• **About this task**:
Include no pictures. Output exactly the lines from the one that contains "The width and" through the final line of the entries.
##### Provided entries #####
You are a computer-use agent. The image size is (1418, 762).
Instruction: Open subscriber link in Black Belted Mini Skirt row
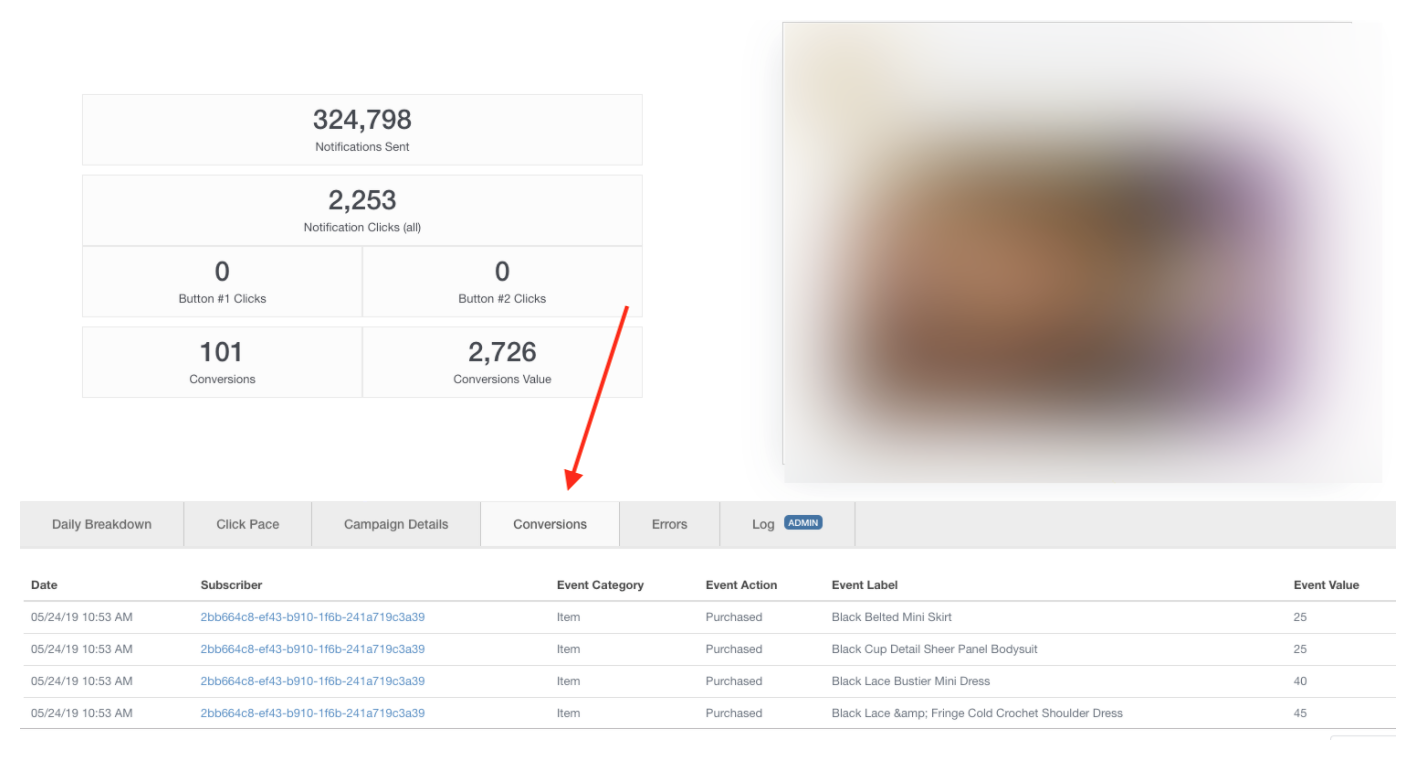pyautogui.click(x=312, y=617)
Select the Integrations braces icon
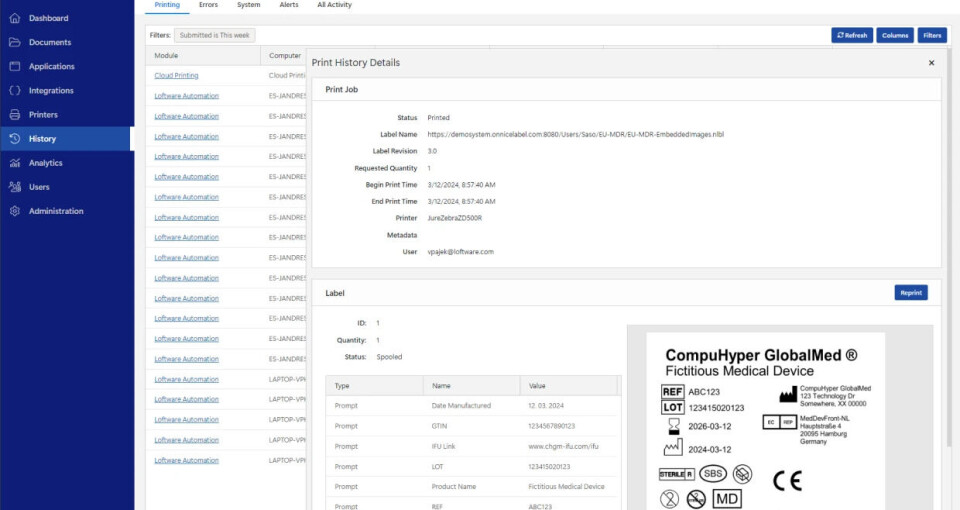The image size is (960, 510). tap(14, 91)
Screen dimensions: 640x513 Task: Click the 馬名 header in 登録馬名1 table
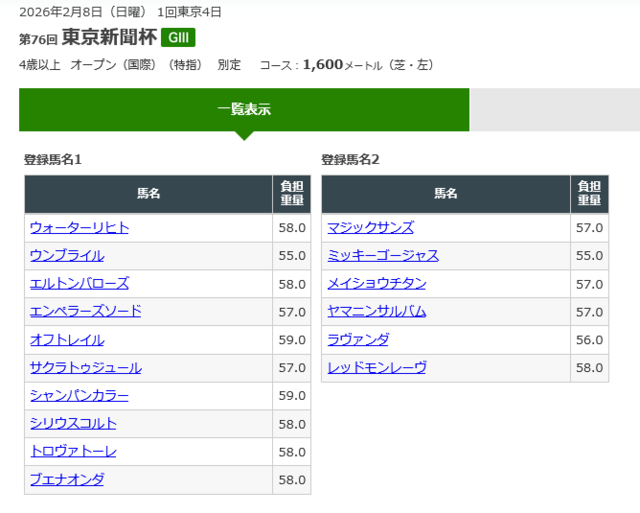point(148,194)

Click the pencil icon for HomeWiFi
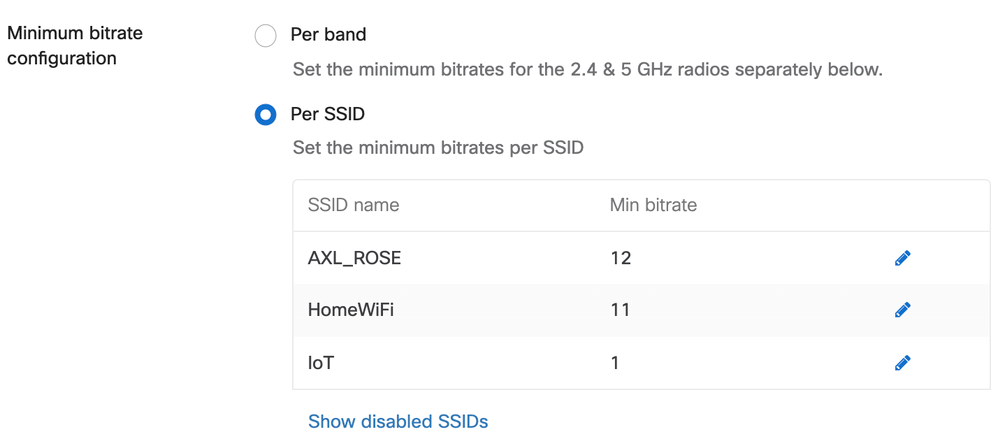click(x=902, y=310)

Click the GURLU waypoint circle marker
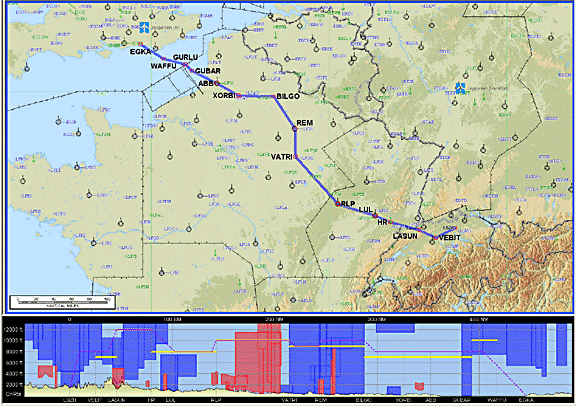[186, 65]
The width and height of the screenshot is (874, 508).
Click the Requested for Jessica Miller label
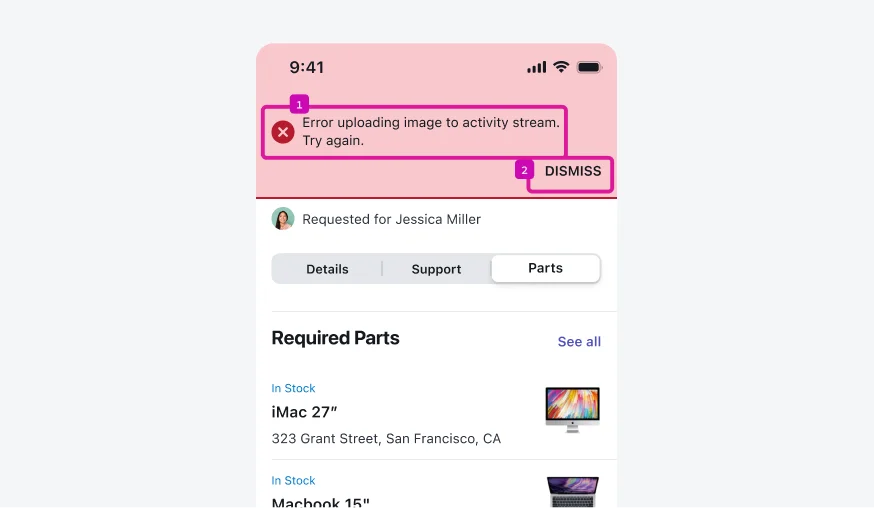click(391, 219)
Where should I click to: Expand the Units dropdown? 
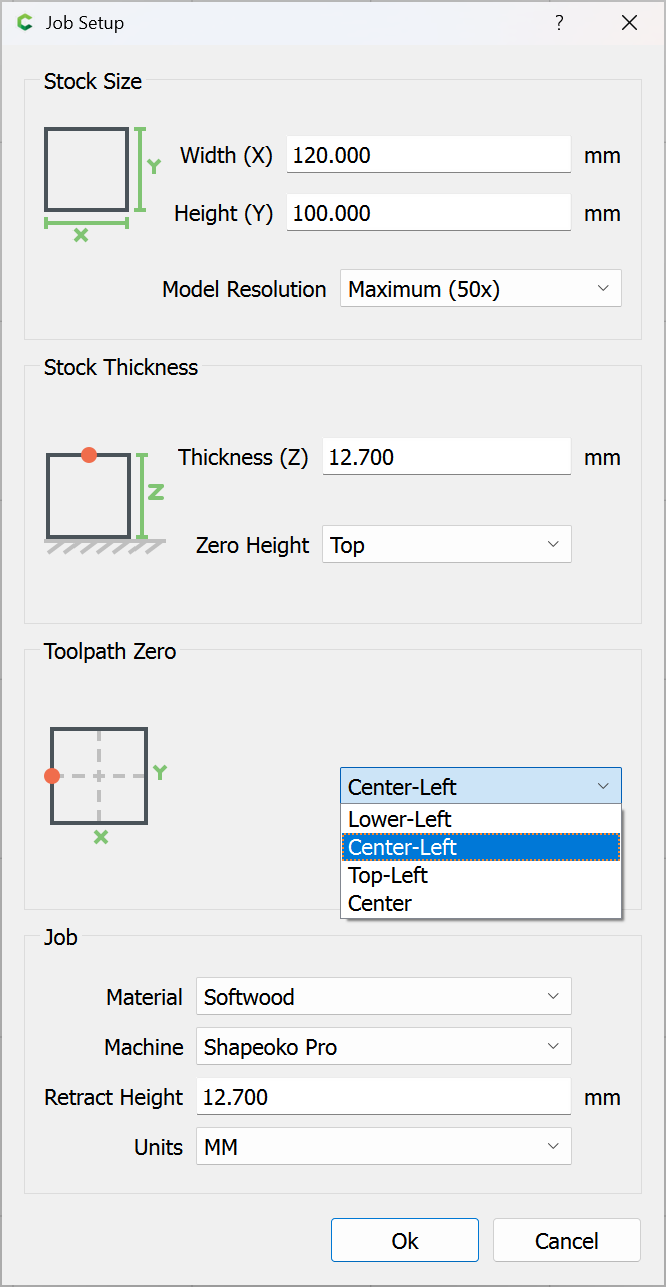click(383, 1147)
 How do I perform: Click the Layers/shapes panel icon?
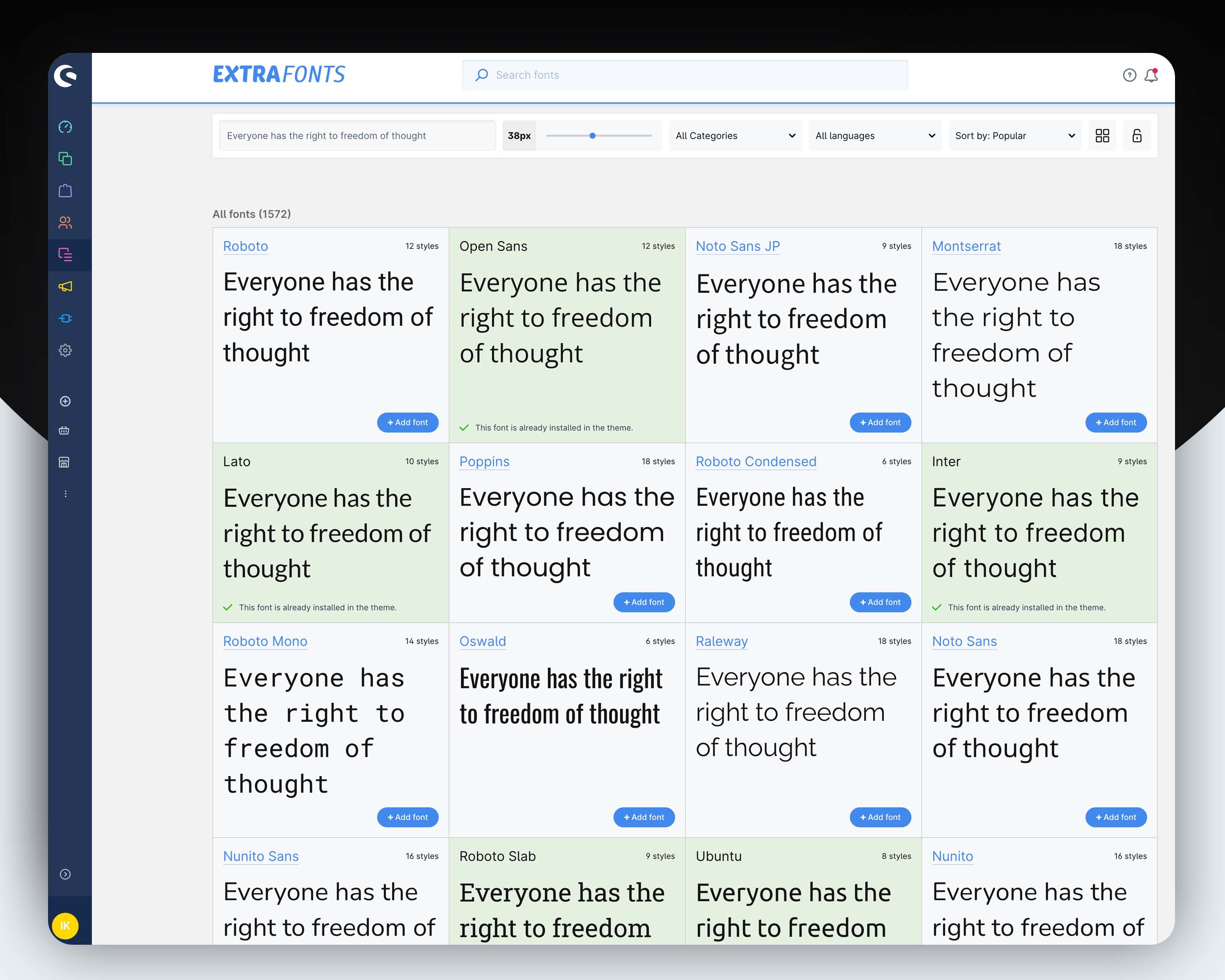point(66,159)
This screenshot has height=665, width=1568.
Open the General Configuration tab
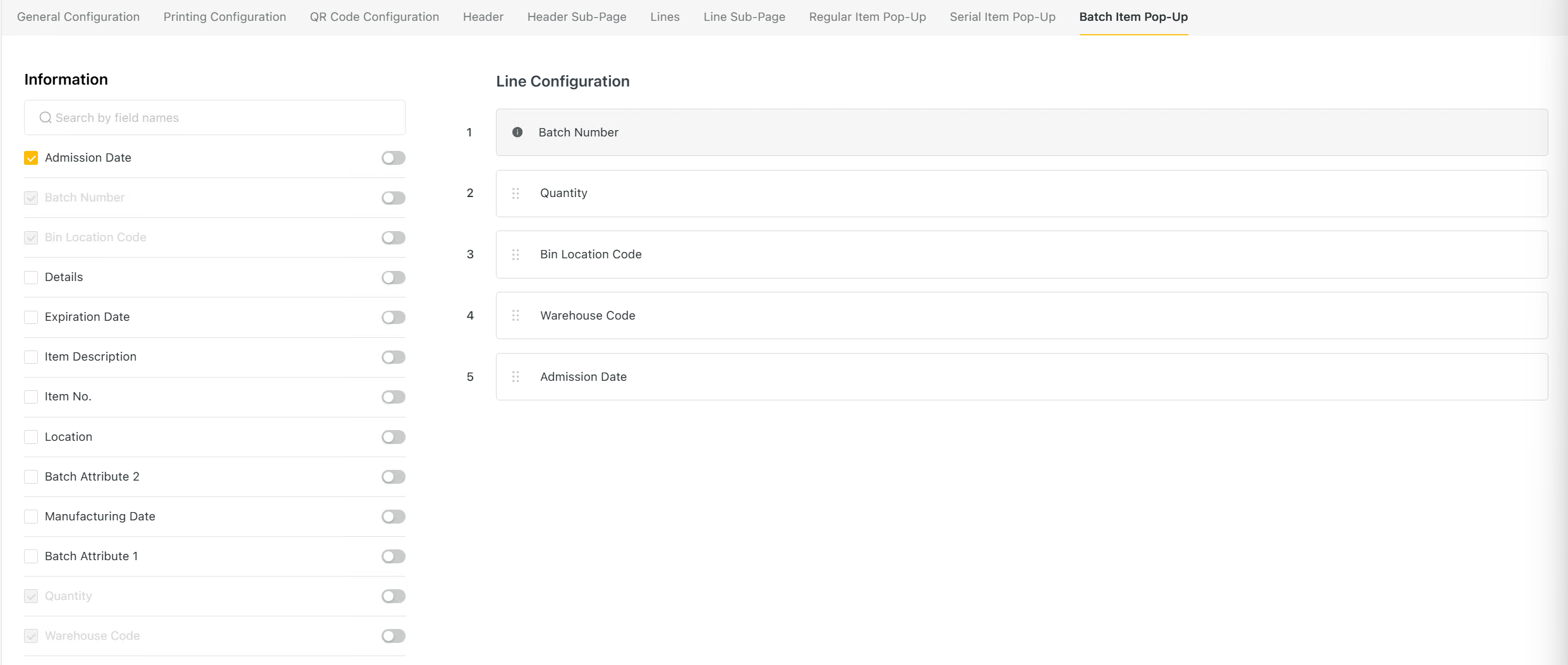point(78,17)
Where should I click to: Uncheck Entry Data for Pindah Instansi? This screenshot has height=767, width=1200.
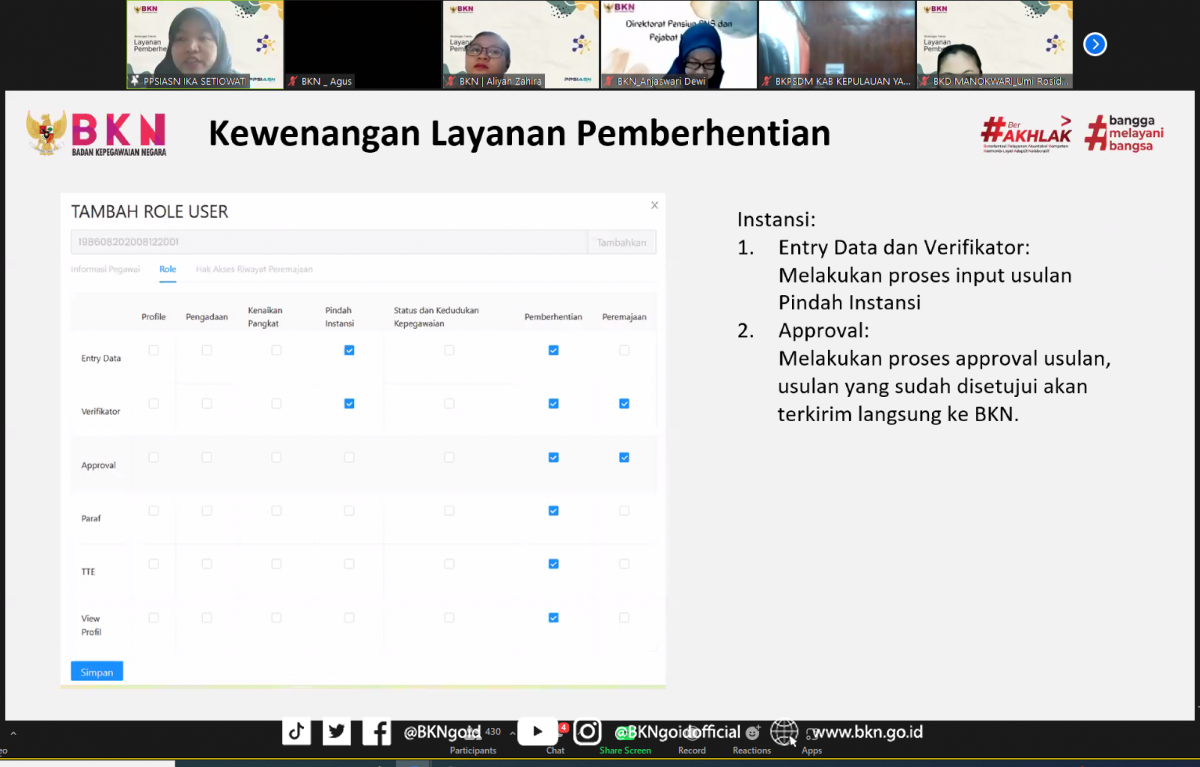pyautogui.click(x=349, y=350)
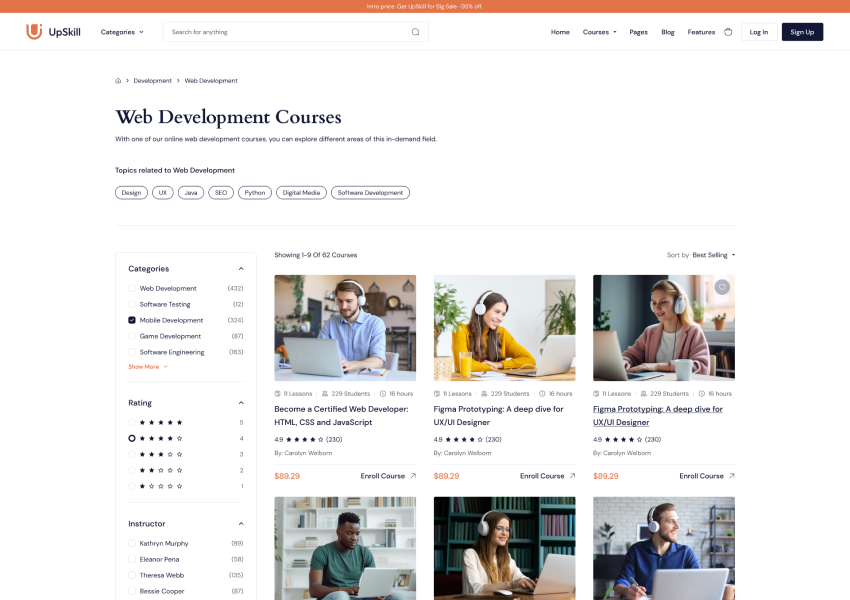
Task: Click arrow icon beside first Enroll Course
Action: (413, 476)

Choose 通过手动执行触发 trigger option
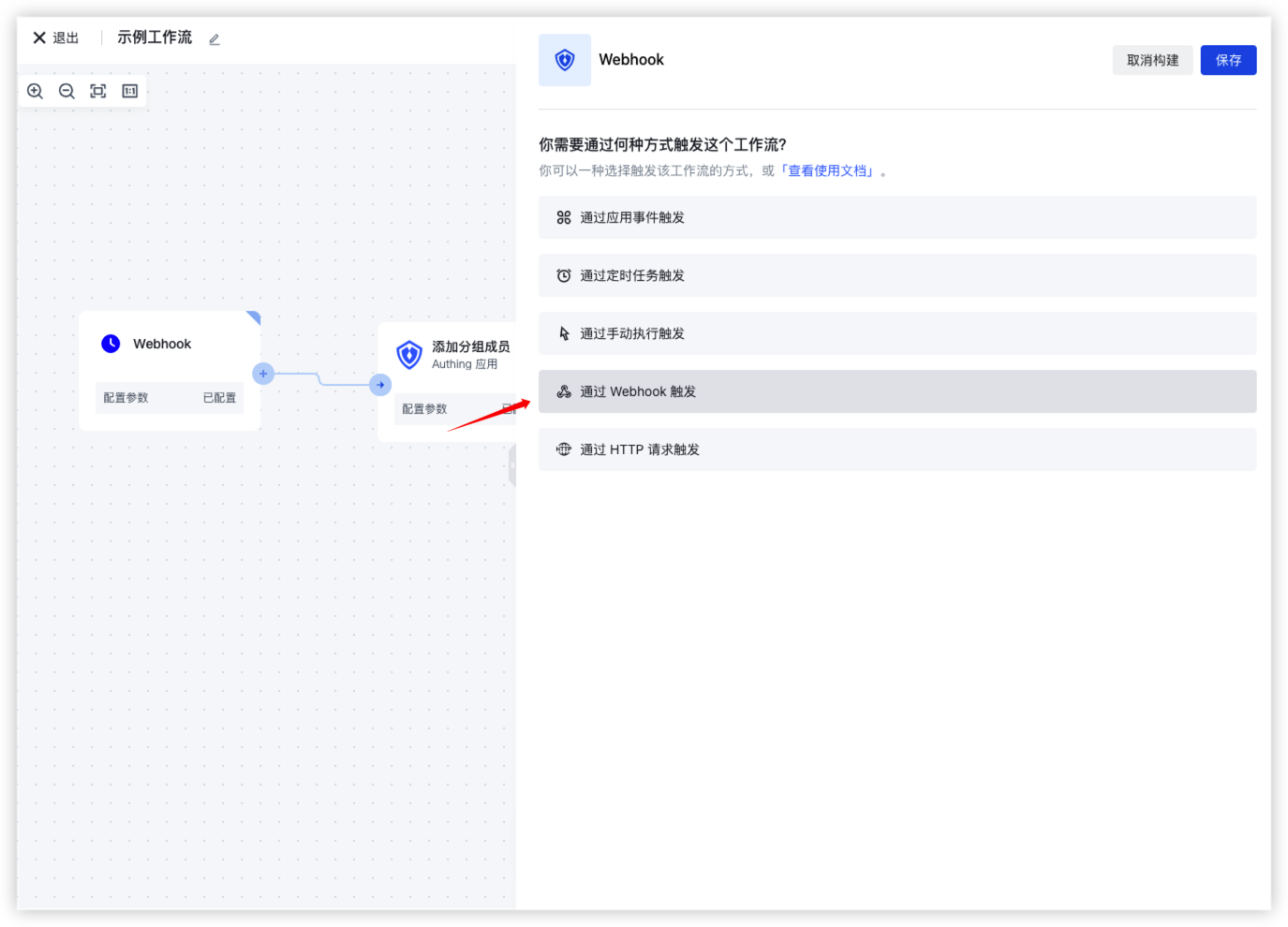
#####
• **Answer area**:
The width and height of the screenshot is (874, 508).
Click the Requested for Jessica Miller label
click(391, 219)
Where should I click to: Expand the Units dropdown? 
click(383, 1147)
 How do I perform: Click the Layers/shapes panel icon?
point(66,159)
This screenshot has height=665, width=1568.
Open the General Configuration tab
point(78,17)
Where should I click to: Uncheck Entry Data for Pindah Instansi? This screenshot has height=767, width=1200.
pyautogui.click(x=349, y=350)
Task: Click arrow icon beside first Enroll Course
Action: (413, 476)

Choose 通过手动执行触发 trigger option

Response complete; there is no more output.